◆ Source records
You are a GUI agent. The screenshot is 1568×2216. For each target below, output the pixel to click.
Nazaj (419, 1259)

==

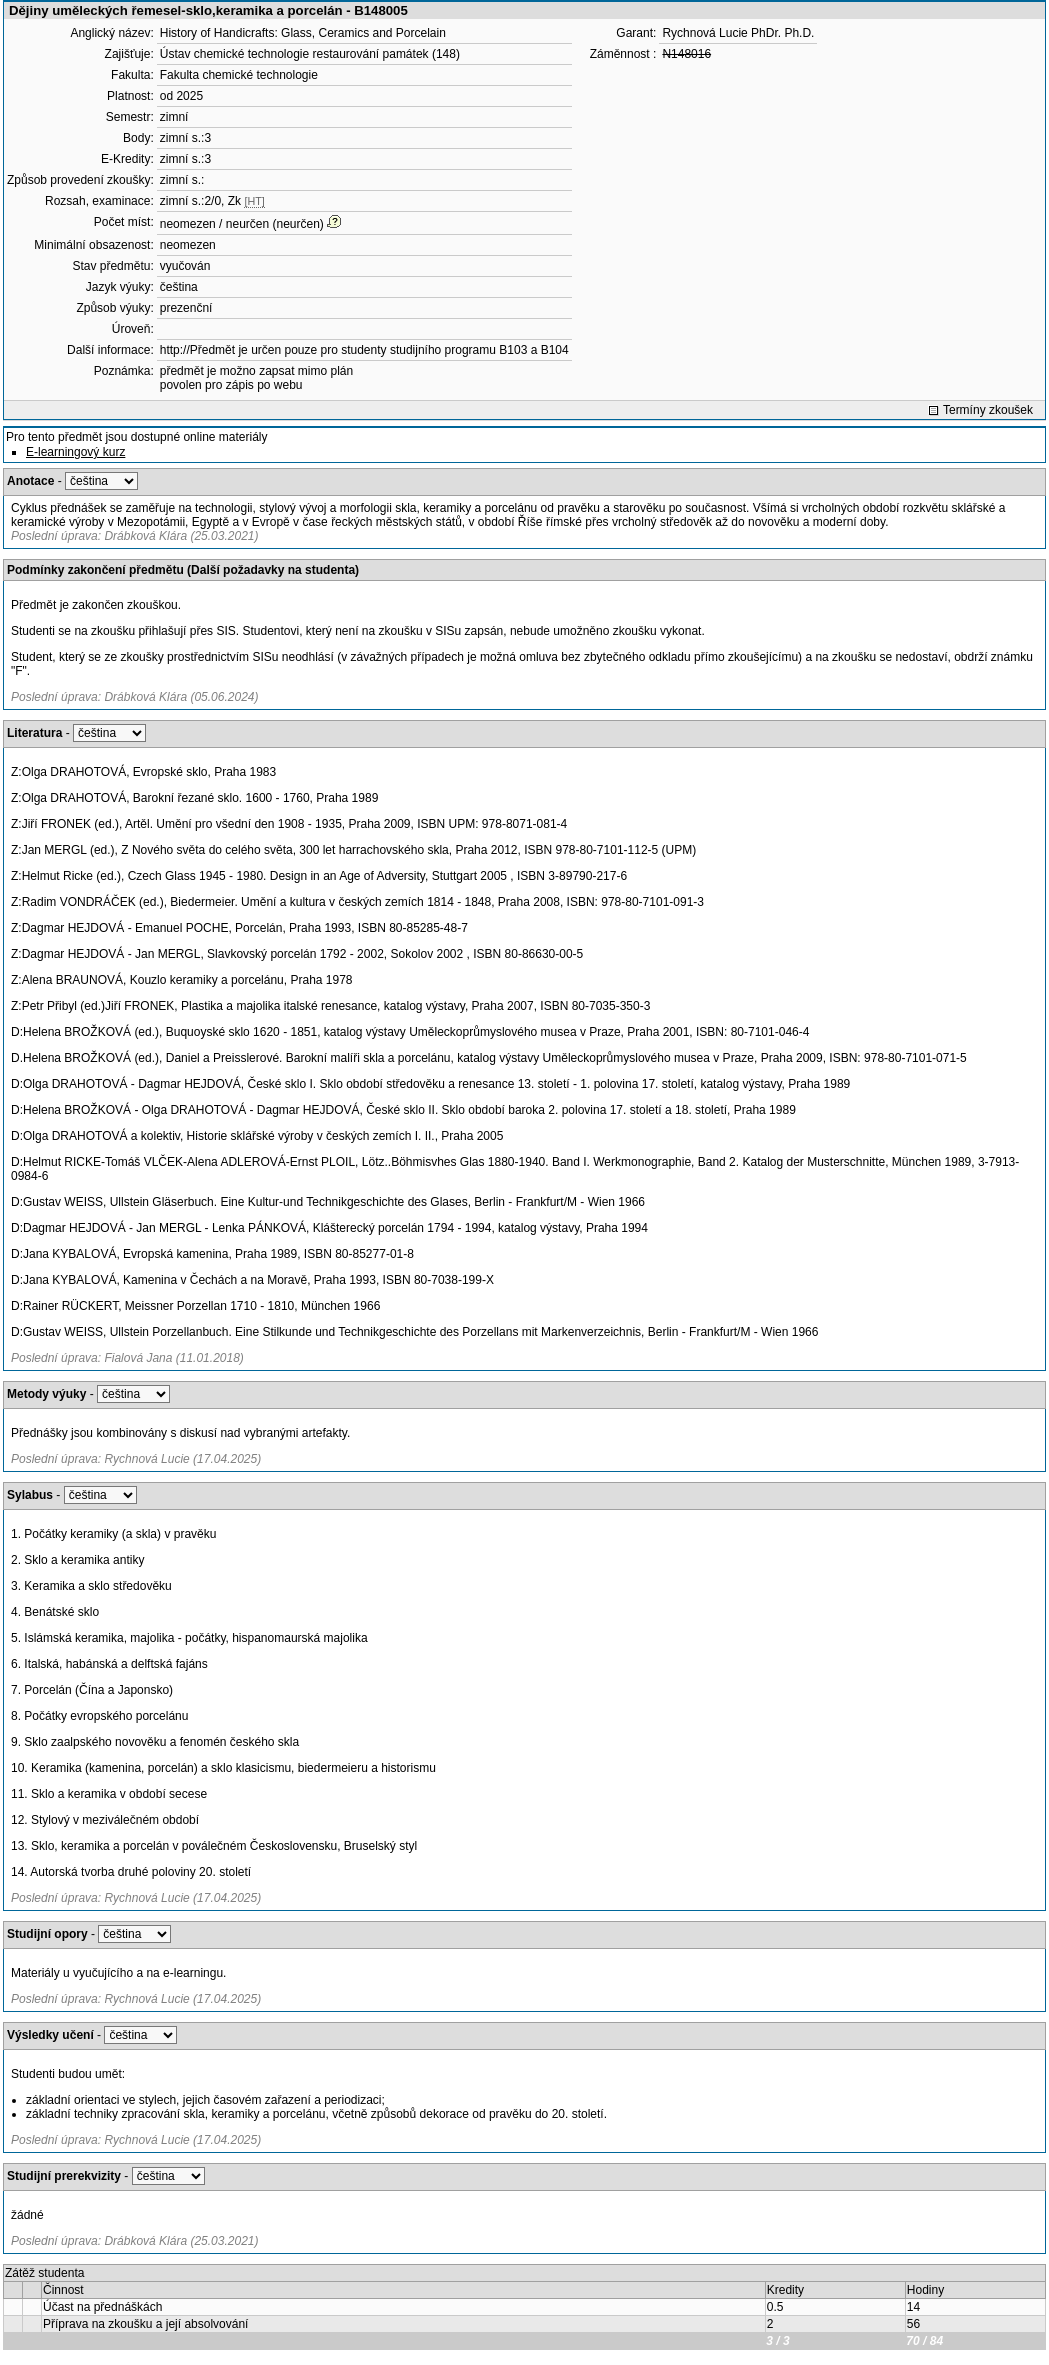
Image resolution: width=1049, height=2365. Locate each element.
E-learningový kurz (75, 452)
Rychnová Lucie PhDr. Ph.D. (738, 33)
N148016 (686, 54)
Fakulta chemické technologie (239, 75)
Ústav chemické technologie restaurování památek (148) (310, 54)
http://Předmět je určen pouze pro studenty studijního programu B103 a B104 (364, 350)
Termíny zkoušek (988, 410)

◆ Exercise requirements
Rewrite the lines from the one containing "http://Předmět je určen" through the one containing "Termíny zkoušek (988, 410)", keeping their requests and increasing each coordinate in the answers by 61.

◆ Answer in full
http://Předmět je určen pouze pro studenty studijního programu B103 a B104 (425, 411)
Termíny zkoušek (1049, 471)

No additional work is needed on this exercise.